Search the listing below for the word "Giunti" and copy each line that holds it.
^^^^^^^^
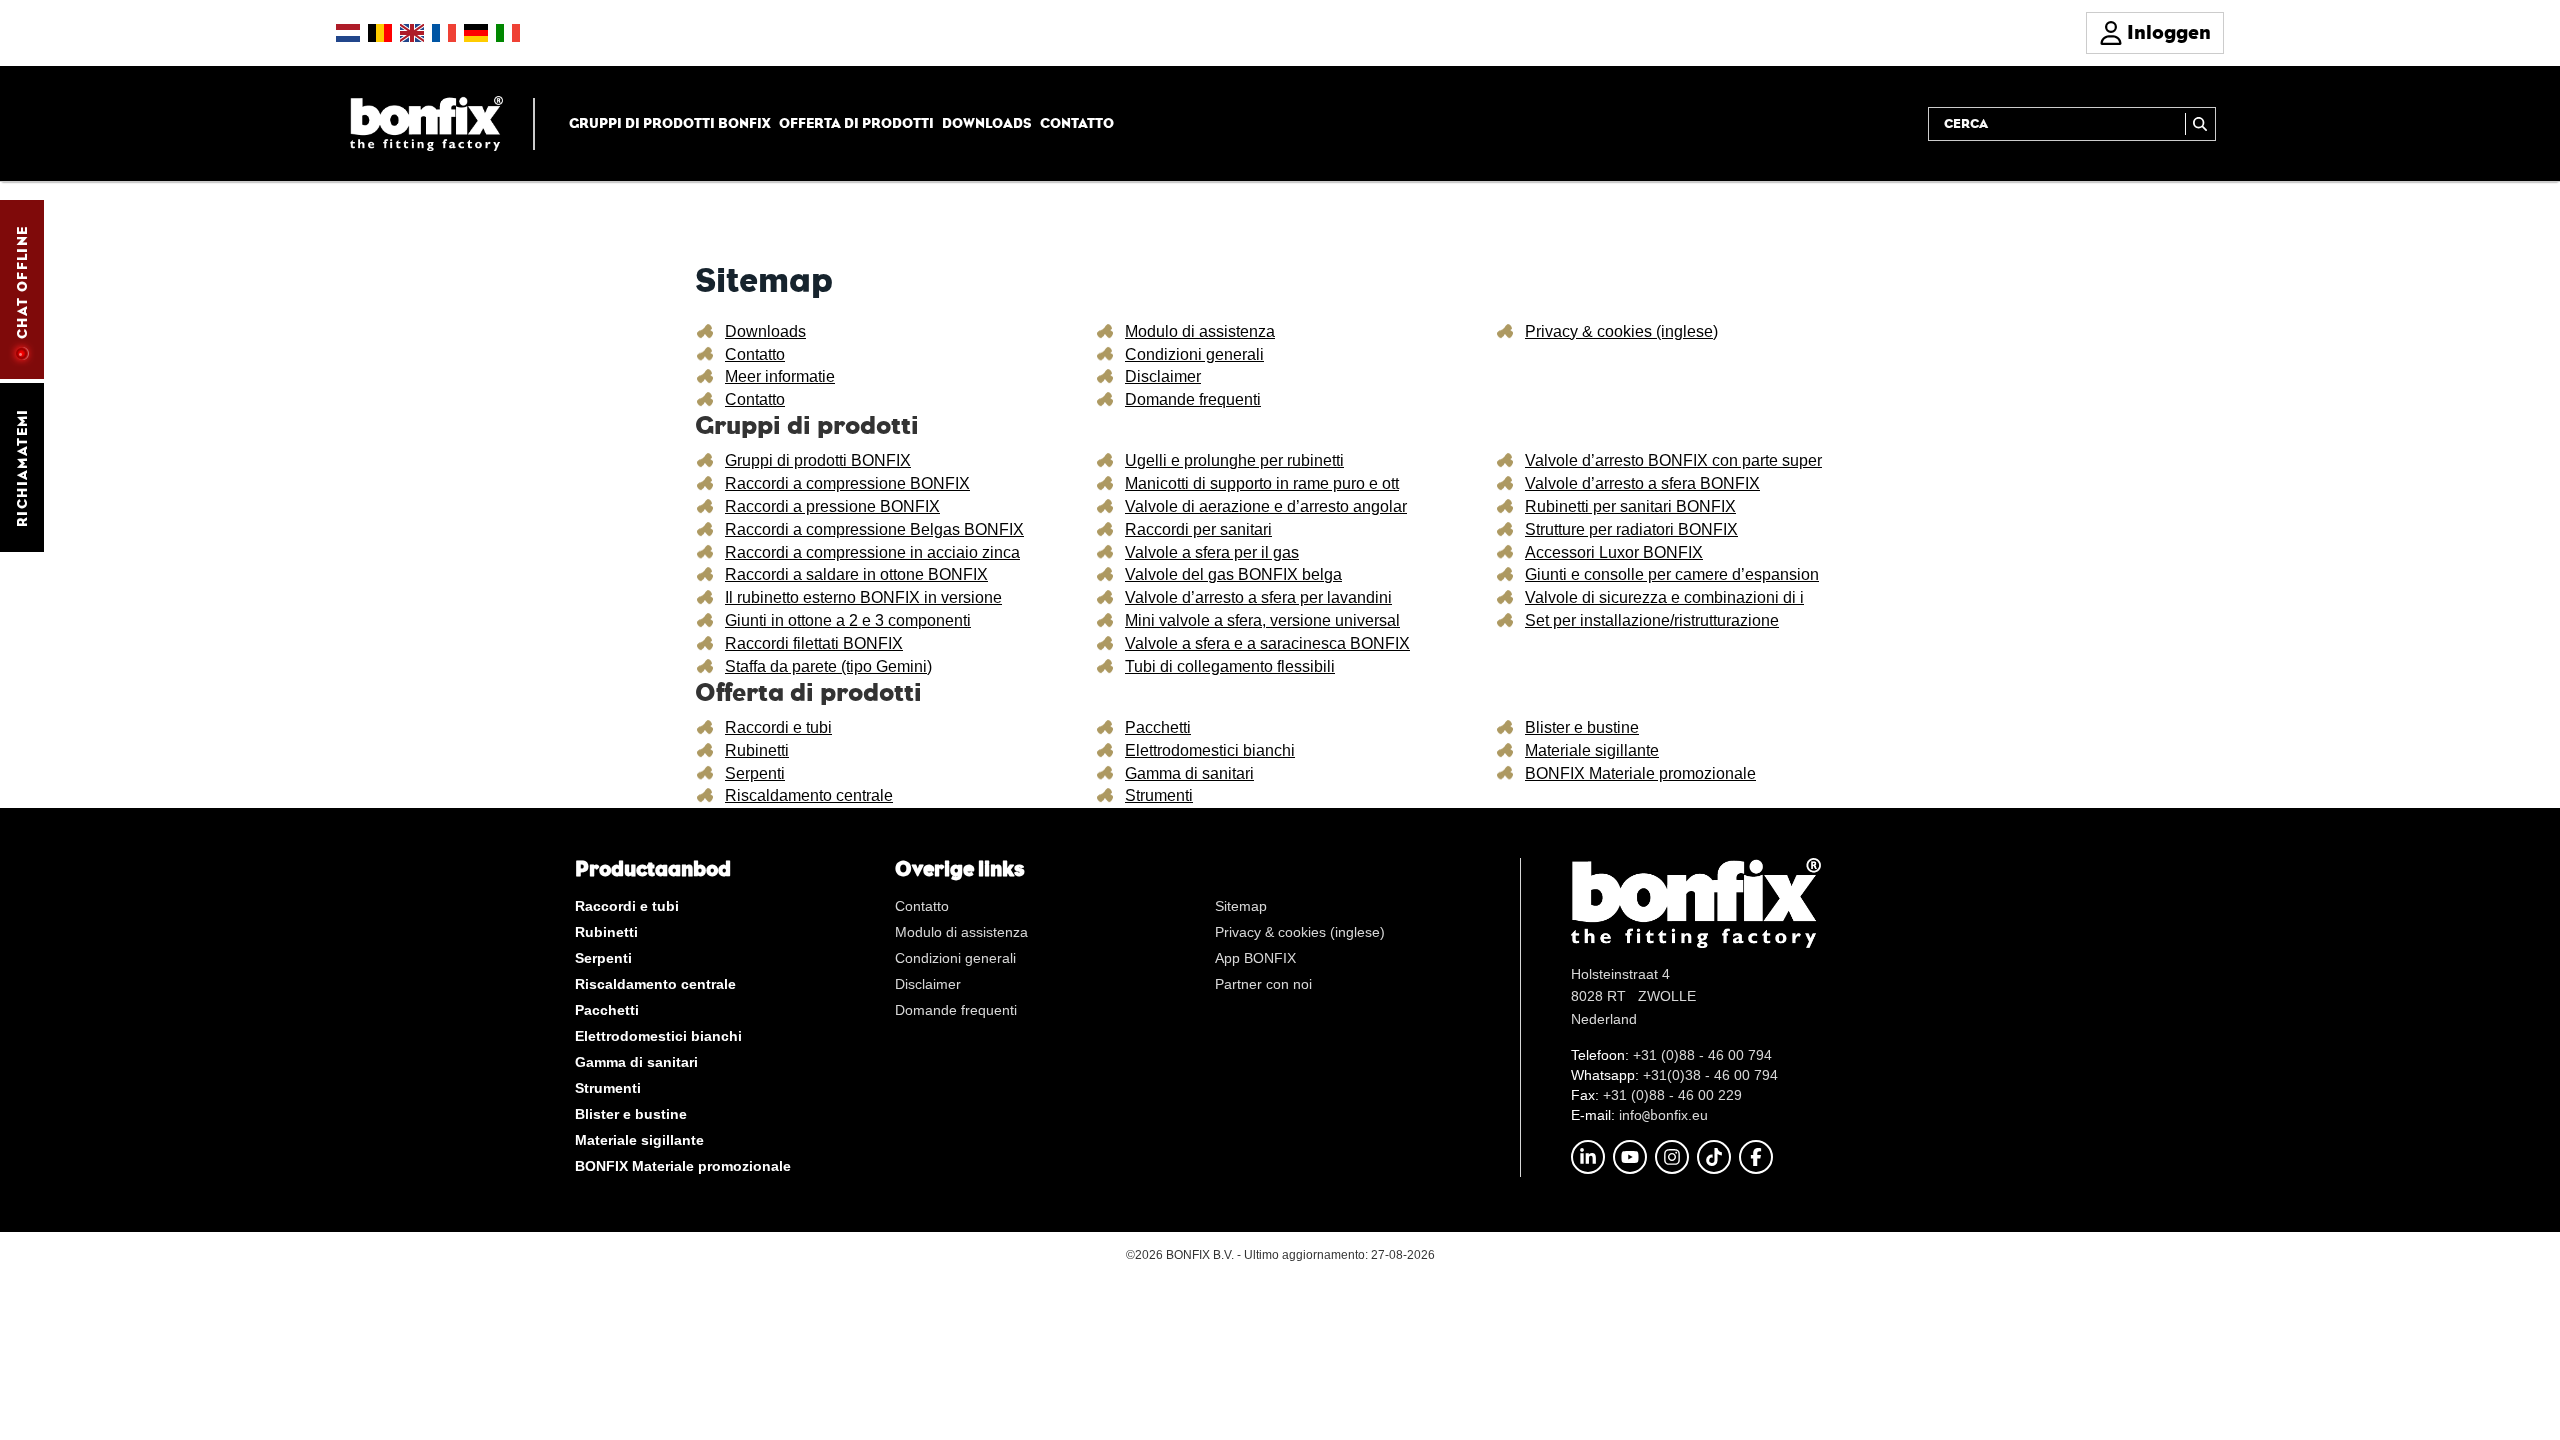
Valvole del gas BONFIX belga (1233, 574)
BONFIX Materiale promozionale (1640, 773)
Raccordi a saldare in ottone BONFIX (856, 574)
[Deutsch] (476, 33)
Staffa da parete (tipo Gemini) (828, 666)
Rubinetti (757, 750)
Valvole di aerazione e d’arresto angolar (1266, 506)
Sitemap (1241, 906)
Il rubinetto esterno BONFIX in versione (863, 597)
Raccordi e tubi (778, 727)
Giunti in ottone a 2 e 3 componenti (848, 620)
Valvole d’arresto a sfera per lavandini (1258, 597)
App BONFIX (1255, 958)
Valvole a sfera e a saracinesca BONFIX (1267, 643)
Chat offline (22, 282)
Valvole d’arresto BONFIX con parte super (1673, 460)
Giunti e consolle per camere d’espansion (1672, 574)
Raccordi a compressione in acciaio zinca (872, 552)
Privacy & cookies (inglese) (1621, 331)
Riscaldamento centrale (809, 795)
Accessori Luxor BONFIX (1614, 552)
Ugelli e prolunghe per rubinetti (1234, 460)
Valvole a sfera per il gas (1212, 552)
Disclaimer (1163, 376)
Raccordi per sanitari (1198, 529)
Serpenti (755, 773)
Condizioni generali (1194, 354)
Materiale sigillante (1592, 750)
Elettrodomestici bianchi (1210, 750)
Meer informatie (780, 376)
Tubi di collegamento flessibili (1230, 666)
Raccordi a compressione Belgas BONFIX (874, 529)
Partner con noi (1263, 984)
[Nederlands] (348, 33)
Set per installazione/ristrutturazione (1652, 620)
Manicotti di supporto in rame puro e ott (1262, 483)
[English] (412, 33)
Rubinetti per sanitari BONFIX (1630, 506)
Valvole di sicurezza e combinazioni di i (1664, 597)
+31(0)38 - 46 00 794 (1710, 1075)
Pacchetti (1158, 727)
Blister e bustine (1582, 727)
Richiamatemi (22, 467)
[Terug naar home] (426, 122)
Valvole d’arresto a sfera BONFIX (1642, 483)
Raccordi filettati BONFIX (814, 643)
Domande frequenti (1193, 399)
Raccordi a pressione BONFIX (832, 506)
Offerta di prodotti (856, 123)
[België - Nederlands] (380, 33)
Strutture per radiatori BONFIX (1631, 529)
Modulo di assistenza (1200, 331)
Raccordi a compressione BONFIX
^^^^^^^^
#### SOLUTION TO THIS TASK
Giunti in ottone a 2 e 3 componenti (848, 620)
Giunti e consolle per camere d’espansion (1672, 574)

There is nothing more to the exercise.